Ale też bardzo bym nie chciała, żeby traktowano mnie jak jajko. Nie chodzi o to, żeby chodzić wokół mnie i uważać, żeby przypadkiem mnie nie urazić. Na pewno dobrze by było, gdyby księża, ale też świeccy w parafii nie lekceważyli tego, co się stało. Żeby nie powtarzali, że nie warto o tym mówić, że to niepotrzebne nakręcanie skandali, że to jest atak na Kościół. To nikomu nie pomaga – pomaga najwyżej tym księżom poradzić sobie z tym problemem. Ale nie chciałabym tworzyć listy tego, czego nie mówić. Wolałabym powiedzieć ludziom, żeby się nas nie bali. Żeby rozmawiali z nami normalnie. Żeby nie bali się zapytać. Spodziewam się, że jest wielu księży, którzy znają jakiegoś skrzywdzonego. Jeśli nie unikają tematu, to skrzywdzeni sami zaczną się ujawniać. Warto wtedy ich pytać. Czy jak to powiem, to będzie OK? Jak to moje mówienie w tobie grało? Tego się jeszcze w ogóle nie robi. Z nami się raczej nie rozmawia. Rozmawia się już trochę o nas, a nas nie wiadomo jak ruszyć. Najlepiej patykiem i z daleka, bo nie wiadomo, jak toto zareaguje. A my jesteśmy normalnymi ludźmi, którzy są w stanie wypowiedzieć się na dany temat. Jesteśmy zdolni do relacji, do informacji zwrotnej, do wspierania. Rozmawianie i pytanie uczy wrażliwości. Im więcej ludzi będzie wokół, im bardziej będą różnorodni, tym wrażliwość będzie większa.

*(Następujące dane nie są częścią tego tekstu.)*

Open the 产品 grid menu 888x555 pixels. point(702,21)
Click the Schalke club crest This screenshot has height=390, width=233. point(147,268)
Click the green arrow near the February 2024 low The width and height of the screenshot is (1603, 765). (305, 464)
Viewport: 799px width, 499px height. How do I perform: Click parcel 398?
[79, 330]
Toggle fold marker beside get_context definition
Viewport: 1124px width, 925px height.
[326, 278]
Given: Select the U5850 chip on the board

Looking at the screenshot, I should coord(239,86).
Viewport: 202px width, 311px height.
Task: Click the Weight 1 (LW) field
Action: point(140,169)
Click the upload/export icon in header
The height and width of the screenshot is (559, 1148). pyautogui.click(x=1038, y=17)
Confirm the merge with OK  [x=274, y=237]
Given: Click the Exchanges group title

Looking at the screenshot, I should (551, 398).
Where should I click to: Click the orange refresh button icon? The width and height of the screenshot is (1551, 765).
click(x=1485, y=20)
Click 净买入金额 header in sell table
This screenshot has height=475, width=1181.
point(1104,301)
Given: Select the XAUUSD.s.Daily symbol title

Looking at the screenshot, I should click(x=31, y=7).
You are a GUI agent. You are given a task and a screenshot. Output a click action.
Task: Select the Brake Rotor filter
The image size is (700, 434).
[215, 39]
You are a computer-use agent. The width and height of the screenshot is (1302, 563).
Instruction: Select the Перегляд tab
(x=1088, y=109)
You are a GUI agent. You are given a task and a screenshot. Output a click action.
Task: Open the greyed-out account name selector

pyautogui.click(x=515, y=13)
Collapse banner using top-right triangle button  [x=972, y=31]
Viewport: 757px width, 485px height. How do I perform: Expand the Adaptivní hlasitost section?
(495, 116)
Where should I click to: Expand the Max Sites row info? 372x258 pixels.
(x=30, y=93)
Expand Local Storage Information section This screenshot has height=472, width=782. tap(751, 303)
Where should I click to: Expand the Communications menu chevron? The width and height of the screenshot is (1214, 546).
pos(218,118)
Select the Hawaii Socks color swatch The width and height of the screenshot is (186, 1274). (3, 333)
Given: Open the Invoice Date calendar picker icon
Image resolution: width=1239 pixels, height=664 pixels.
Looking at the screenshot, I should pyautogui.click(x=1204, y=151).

To jest bardzo wrażliwa kwestia, ale chcę o to zapytać. Spowiedź. Próbowałaś tam szukać pomocy. Księdza obowiązuje tajemnica spowiedzi. Można Ci było jakoś pomóc, kiedy byłaś wykorzystywana? Na co księża powinni być wrażliwi? I co potrzebowałaś wtedy usłyszeć?
– Kiedy działa mi się krzywda, próbowałam o tym powiedzieć. Ale jako nastolatka nie miałam słów, nie znałam słów, którymi mogłabym wyrazić to, co się dzieje. Ich nie było w moim słowniku. Tym bardziej potrzebowałam dorosłego, który to nazwie. Potrzebowałam usłyszeć pytanie wprost, w którym byłoby nazwane po imieniu to, co nieudolnie próbowałam powiedzieć.
Tak naprawdę najlepsze pytanie usłyszałam na spowiedzi kilka lat temu. Nie pamiętam, z czego to wynikało, chyba przesadziłam z niechęcią do biskupów. Pamiętam za to księdza, który odwrócił się, popatrzył na mnie i zapytał: „Czy jakiś ksiądz zrobił ci krzywdę?”. Jakie to było ważne! I jak ja właśnie tego pytania potrzebowałam jako nastolatka! Prostego pytania: czy jakiś ksiądz robi ci krzywdę. Czy jakiś ksiądz przekracza twoje granice. Czy robi coś, czego nie chcesz.
Owszem, jeden ksiądz powiedział mi, że może warto zmienić wspólnotę. Ale ja absolutnie nie byłam w stanie tego zrobić, to była jedyna wspólnota w moim mieście. Odejść z niej oznaczało zostać z niczym. Tak: potrzebowałam, żeby ktoś mnie wprost zapytał, czy dzieje mi się krzywda, czy potrzebuję pomocy i czy chciałabym porozmawiać o tym poza spowiedzią. I żeby ktoś dorosły poza spowiedzią ponazywał rzeczy. I żeby nie zostawił mnie z tym samej, ale żeby powiedział: OK, dobrze, w takim razie działamy. I żeby przeszedł przez to razem ze mną.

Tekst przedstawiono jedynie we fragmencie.